Exercise objective
Taking the line that contains "Where should I click to: Select" as the start and the last line of the data as the end, repeat exactly every line in that span, but no pictures.

Data for processing Start Marker

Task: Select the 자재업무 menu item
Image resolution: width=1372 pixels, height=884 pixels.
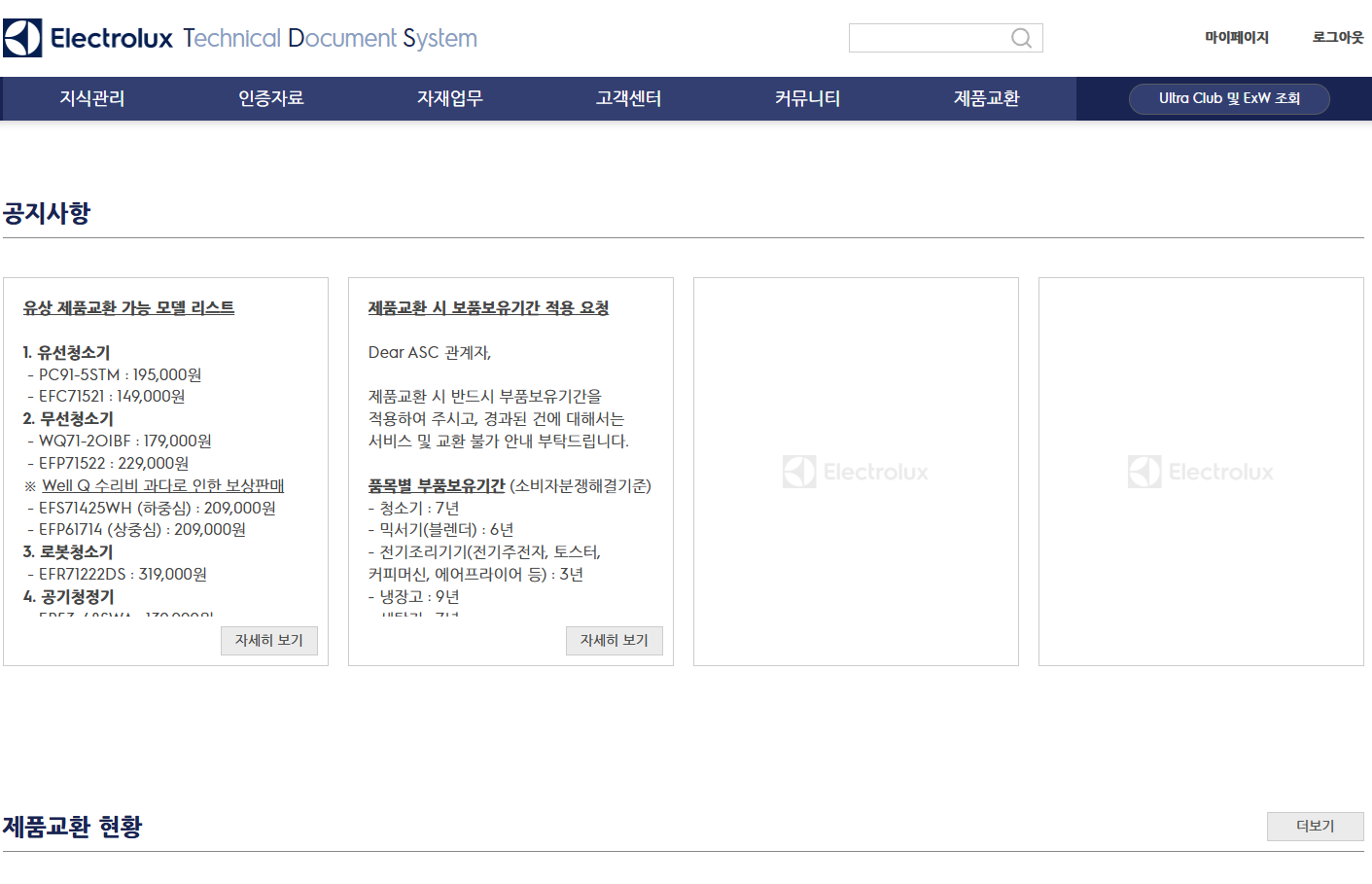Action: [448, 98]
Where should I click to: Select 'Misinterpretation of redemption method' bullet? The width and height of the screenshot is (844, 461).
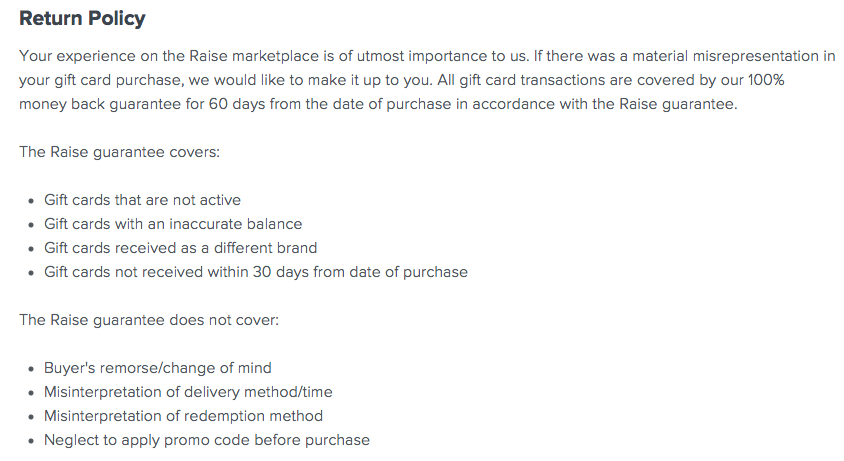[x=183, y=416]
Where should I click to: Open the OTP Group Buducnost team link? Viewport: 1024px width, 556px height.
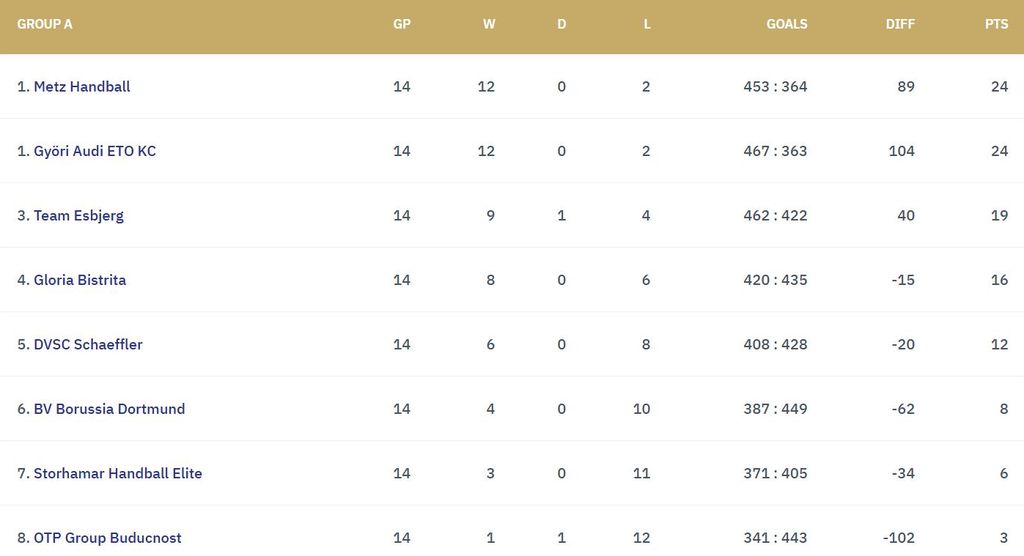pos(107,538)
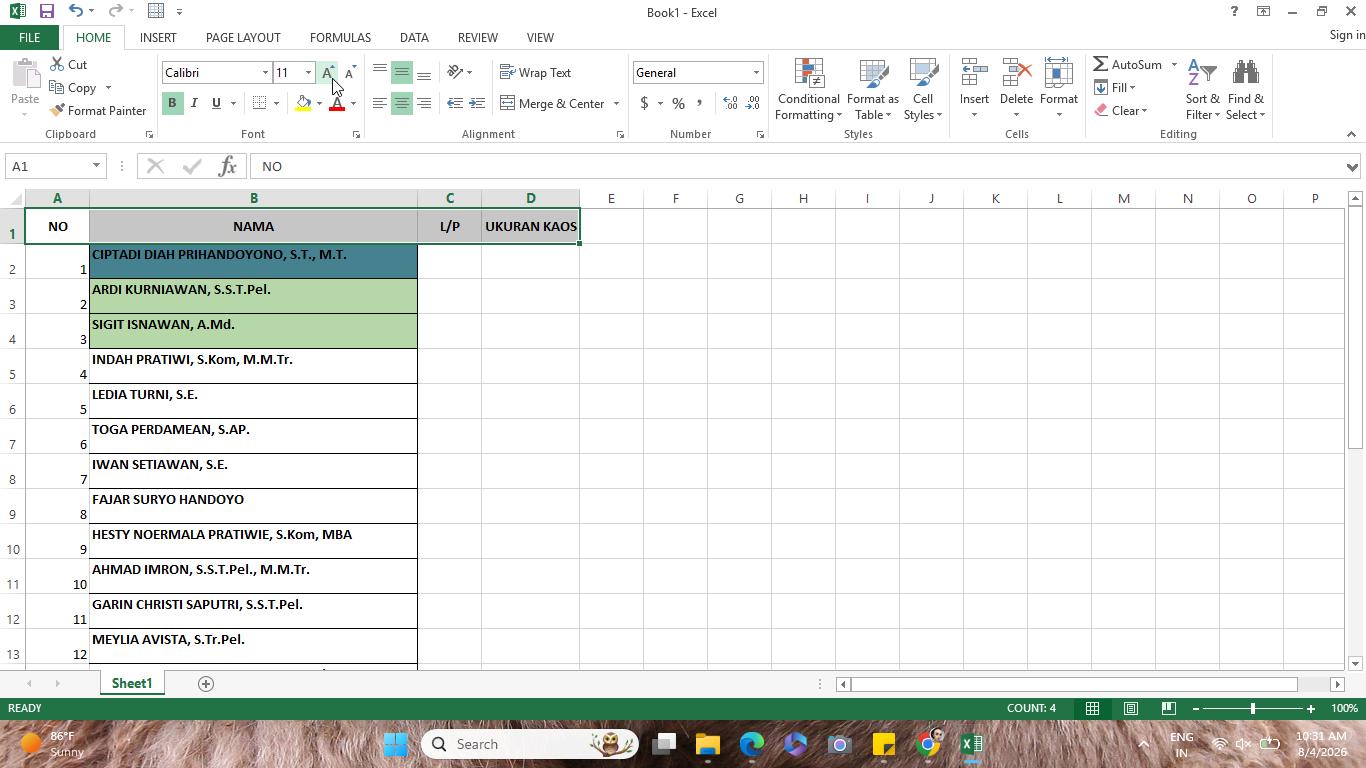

Data for processing End Marker

Answer box
Where should I click to: Select 'Misinterpretation of redemption method' bullet? The width and height of the screenshot is (844, 461).
[x=183, y=416]
Where should I click to: Open the OTP Group Buducnost team link? Viewport: 1024px width, 556px height.
pos(107,538)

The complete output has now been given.